Charles Hoskinson, founder of the Cardano and Midnight blockchains, said crypto has been solving the wrong problems for more than a decade and has failed to break into the real world economy.
“The question I have been asking for eight years is: why didn’t the revolution happen?” Hoskinson asked. His answer is Midnight, a project in which he has invested approximately $200 million. The network went live on Monday, Midnight told CoinDesk.
Midnight is a blockchain built within the Cardano ecosystem and designed to solve what Hoskinson described as cryptocurrency’s key design flaws by making it private, simple and more secure to use.

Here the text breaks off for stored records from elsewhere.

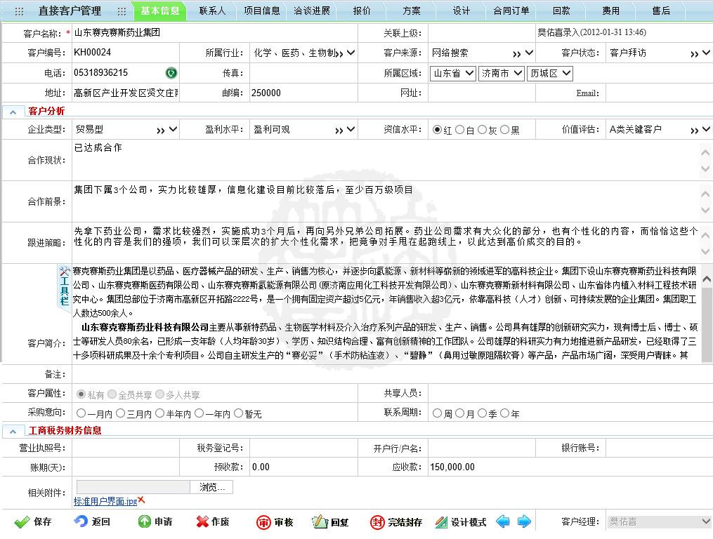Open the 工具栏 toolbar side panel
713x539 pixels.
(x=64, y=286)
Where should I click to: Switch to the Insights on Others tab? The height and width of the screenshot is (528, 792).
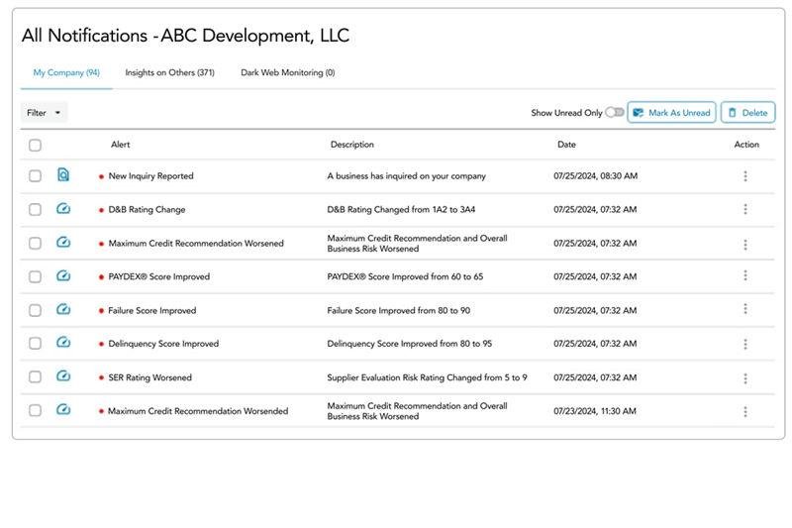point(169,72)
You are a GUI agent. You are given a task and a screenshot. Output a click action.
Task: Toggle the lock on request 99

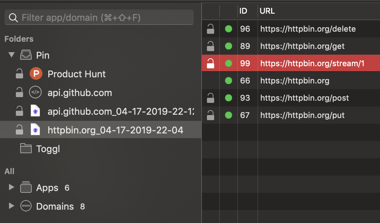pos(211,63)
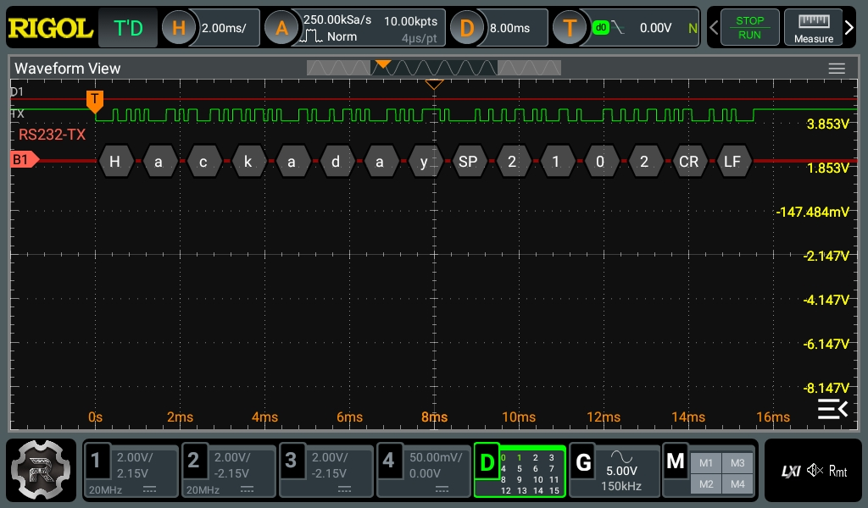Open the Waveform View hamburger menu
Screen dimensions: 868x508
[837, 69]
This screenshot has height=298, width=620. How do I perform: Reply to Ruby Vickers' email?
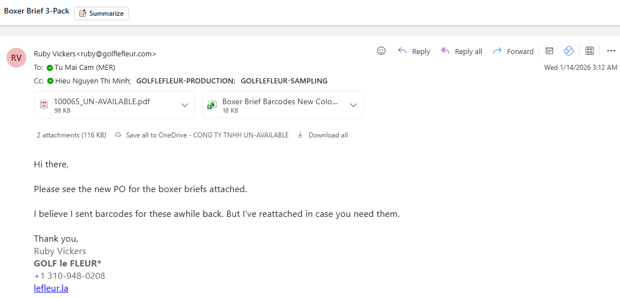coord(414,51)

Rather than competing with networks like Bitcoin or Ethereum, it stands alongside them, allowing users and businesses to use crypto without exposing sensitive data or dealing with the technical complexity, Hoskinson said.
The rollout will take place in phases, starting with infrastructure and expanding to applications and governance. Early applications include confidential financial products, identity systems and enterprise data workflows.
For Hoskinson, the stakes go beyond another low-1 release. “The last mile is simplicity, privacy and rules,” he said. Without these, blockchain will remain locked out of the real world.
In practice, this means turning crypto into something that behaves more like modern apps. Users no longer need to manage private keys or risk losing access permanently, while transactions do not automatically expose balances or activity. In some cases, users may not even realize they are using blockchain.
“You don’t have to understand how crypto works to use it,” Hoskinson said. “You tap, authenticate and it just works.”